◆ **Problem statement**
Please state how many lines in the records contain the string "sobre", with no words besides the number.

-- Opening Marker --

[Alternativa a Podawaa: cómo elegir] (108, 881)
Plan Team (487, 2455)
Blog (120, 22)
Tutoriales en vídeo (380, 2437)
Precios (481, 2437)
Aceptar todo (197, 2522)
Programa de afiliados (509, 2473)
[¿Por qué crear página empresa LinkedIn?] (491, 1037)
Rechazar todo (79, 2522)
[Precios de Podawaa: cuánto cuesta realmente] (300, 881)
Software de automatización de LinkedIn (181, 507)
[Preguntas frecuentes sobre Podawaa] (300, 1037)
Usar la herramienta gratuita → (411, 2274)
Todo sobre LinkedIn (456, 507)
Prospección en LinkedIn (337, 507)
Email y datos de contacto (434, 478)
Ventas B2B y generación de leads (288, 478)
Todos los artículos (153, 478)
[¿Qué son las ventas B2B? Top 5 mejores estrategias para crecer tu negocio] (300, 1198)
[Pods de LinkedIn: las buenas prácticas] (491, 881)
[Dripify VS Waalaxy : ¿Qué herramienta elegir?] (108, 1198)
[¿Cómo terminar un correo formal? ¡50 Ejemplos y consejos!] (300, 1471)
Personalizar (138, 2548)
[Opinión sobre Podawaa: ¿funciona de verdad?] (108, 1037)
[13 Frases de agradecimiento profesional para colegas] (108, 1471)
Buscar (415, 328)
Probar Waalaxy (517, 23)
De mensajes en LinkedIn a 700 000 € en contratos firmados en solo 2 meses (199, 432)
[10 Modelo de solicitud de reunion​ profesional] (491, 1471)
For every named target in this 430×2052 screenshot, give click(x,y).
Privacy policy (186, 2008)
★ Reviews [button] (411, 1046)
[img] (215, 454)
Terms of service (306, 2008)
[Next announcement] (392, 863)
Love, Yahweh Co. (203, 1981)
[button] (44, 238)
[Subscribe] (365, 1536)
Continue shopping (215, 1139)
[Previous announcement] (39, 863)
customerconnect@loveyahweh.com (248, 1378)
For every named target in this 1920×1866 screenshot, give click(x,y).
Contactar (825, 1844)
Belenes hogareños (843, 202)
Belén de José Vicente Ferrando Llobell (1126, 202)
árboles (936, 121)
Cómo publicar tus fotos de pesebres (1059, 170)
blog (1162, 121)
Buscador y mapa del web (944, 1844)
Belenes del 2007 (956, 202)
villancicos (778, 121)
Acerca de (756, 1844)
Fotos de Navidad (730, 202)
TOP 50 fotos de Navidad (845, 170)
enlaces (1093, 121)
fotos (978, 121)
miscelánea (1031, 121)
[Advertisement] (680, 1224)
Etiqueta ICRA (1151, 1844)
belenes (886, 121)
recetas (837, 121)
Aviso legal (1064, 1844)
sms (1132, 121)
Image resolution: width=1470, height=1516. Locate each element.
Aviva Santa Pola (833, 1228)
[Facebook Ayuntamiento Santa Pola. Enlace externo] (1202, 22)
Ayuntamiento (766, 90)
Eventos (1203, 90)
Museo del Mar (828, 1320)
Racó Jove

-- Closing Marker --

◆ **Solved problem**
3